Matters of the heart

A heart attack occurs when the flow of life-giving blood in the heart is stopped by a blockage. Something very similar can happen in the spiritual realm as well. If we walk "in the light" and the love of God, His life and passion flows through us to others - people that He loves as much as us and wants to reach out to. However, if we turn away from God, distracted by the temptations of "everything in the world", our relationship with the Father is blocked and our spiritual arteries become clogged. We are then in danger of a spiritual heart attack that leaves us either "dead" or disabled.

These are some common causes of a spiritual blockage:

Boredom. We need to develop a vital relationship with Jesus, rather than allowing ourselves to fall into a formal, sluggish religion, where we just go through the motions. We need the presence and power of the Holy Spirit constantly flowing through us. Let's be bold and dynamic in seeking the heart of God! "Not that I have already obtained all this, or have already been made perfect, but I press on to take hold of that for which Christ Jesus took hold of me." (Philippians 3:12)

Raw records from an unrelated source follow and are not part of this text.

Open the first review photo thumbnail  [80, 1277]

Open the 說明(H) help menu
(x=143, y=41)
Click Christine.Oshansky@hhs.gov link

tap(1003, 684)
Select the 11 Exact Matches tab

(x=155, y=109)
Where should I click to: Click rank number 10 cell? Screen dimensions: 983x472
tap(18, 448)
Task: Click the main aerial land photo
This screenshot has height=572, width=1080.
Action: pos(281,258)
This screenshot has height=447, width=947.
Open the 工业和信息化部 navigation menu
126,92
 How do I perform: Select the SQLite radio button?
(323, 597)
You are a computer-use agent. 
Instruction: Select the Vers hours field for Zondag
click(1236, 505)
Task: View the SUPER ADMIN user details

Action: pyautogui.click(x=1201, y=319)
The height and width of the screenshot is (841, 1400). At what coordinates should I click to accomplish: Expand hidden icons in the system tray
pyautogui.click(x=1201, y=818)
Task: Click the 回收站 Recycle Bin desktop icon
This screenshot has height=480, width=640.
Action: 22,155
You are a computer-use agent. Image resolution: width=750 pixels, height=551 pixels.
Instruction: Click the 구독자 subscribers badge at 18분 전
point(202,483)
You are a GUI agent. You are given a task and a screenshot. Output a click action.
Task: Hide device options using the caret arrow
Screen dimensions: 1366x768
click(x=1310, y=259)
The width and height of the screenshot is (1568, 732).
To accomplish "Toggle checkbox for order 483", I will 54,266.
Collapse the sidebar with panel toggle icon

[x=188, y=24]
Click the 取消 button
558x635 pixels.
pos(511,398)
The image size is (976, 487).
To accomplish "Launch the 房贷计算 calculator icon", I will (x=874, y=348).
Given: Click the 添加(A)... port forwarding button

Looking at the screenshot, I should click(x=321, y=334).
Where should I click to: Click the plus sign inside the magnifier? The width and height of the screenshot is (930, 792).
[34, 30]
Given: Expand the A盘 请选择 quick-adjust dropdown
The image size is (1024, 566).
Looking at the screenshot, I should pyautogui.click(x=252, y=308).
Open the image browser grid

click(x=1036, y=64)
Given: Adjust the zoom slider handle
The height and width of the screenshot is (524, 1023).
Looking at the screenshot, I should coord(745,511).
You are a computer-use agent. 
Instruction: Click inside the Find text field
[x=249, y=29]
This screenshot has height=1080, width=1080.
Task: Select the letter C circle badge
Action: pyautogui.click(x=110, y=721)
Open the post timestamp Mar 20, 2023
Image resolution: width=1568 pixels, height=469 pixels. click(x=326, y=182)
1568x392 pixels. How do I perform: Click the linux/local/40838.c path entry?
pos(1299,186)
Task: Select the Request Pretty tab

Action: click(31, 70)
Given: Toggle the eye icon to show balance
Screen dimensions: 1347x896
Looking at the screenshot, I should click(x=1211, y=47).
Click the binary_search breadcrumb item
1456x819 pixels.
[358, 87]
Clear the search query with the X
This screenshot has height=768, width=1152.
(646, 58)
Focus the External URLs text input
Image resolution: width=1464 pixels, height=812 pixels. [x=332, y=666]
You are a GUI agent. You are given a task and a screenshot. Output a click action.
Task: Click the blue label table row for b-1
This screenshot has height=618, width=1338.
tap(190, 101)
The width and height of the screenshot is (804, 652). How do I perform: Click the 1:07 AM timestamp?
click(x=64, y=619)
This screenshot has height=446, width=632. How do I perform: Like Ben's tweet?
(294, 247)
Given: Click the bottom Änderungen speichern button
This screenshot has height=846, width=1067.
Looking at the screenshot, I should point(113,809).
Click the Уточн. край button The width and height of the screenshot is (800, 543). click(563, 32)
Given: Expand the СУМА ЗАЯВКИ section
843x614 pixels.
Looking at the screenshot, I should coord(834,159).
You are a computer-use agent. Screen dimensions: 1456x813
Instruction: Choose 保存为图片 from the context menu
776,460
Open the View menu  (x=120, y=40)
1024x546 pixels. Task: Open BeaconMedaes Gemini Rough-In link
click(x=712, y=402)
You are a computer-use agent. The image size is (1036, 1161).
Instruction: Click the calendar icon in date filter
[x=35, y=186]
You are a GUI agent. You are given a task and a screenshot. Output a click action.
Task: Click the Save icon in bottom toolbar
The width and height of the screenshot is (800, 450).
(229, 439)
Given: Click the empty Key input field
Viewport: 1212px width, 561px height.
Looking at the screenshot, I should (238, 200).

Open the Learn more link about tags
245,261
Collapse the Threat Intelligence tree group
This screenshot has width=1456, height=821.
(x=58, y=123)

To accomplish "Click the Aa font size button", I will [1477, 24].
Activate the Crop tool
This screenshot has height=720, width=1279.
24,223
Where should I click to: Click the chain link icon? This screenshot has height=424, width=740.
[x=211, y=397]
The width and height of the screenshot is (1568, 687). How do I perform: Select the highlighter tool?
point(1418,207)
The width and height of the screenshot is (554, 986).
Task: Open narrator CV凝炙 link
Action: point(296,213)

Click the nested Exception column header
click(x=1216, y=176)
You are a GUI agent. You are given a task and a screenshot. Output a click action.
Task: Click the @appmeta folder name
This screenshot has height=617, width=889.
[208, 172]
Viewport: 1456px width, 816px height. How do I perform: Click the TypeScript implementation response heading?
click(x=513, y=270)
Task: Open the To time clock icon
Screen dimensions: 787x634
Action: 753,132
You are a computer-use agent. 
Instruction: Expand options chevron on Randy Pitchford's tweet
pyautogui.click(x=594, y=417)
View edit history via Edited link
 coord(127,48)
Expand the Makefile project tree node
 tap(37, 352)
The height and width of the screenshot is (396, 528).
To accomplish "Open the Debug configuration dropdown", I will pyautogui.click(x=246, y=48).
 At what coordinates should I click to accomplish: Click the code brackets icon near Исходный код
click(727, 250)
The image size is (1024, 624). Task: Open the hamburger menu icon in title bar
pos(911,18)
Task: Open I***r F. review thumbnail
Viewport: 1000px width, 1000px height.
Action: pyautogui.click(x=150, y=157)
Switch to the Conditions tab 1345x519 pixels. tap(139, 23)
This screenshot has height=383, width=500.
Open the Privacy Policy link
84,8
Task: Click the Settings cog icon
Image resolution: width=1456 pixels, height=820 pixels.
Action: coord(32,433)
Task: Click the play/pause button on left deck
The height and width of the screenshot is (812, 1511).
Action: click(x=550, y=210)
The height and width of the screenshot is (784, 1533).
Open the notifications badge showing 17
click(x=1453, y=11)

Familiarity. This can be found in many marriages and leads to a sluggish, weak, spiritual heart. The best way to counteract this is to develop an attitude of gratitude. (1 Thessalonians 5:18)

Lust. The world is full of idols - false, empty "lovers" that seek to displace God's position in our hearts. Such idols can include sexual attraction, but there are many other things that divert us, from material possessions to status and ambition. Let's not not seek the provision over the provider. The answer is: "To seek first His kingdom and His righteousness and all these things will be given to you as well." (Matthew 6:33)

Laziness. The Christian life for eternity takes hard work. "Therefore, my dear friends, as you have always obeyed — not only in my presence but now, much more, in my absence — continue to work out your salvation with fear and trembling." (Philippians 2:12) Let's choose to love with our whole heart (Matthew 22:37) and check that we have not lost our first love. (Revelation 2:4)

Disobedience. This deadens His love in our life. His voice becomes dull and we become dissatisfied. Sometimes, it prompts us to go out and look for our satisfaction elsewhere, leading us towards those other conditions that cause blockages to a healthy relationship and a healthy heart towards God.

We don’t want anything to block our hearts and stop us moving forward in His purposes, particularly not the things of this world which are so transitory. We must declare war on the sin of "loving the world and all that is in it". We must uproot it and throw ourselves wholeheartedly into God’s way of doing things. That will help to focus our life on His life. As we seek first the kingdom of God and do not neglect our daily relationship with Jesus, we shall receive everything we need - and more - to fulfil the "great commission" of telling the whole world about the freedom that is found only in Jesus.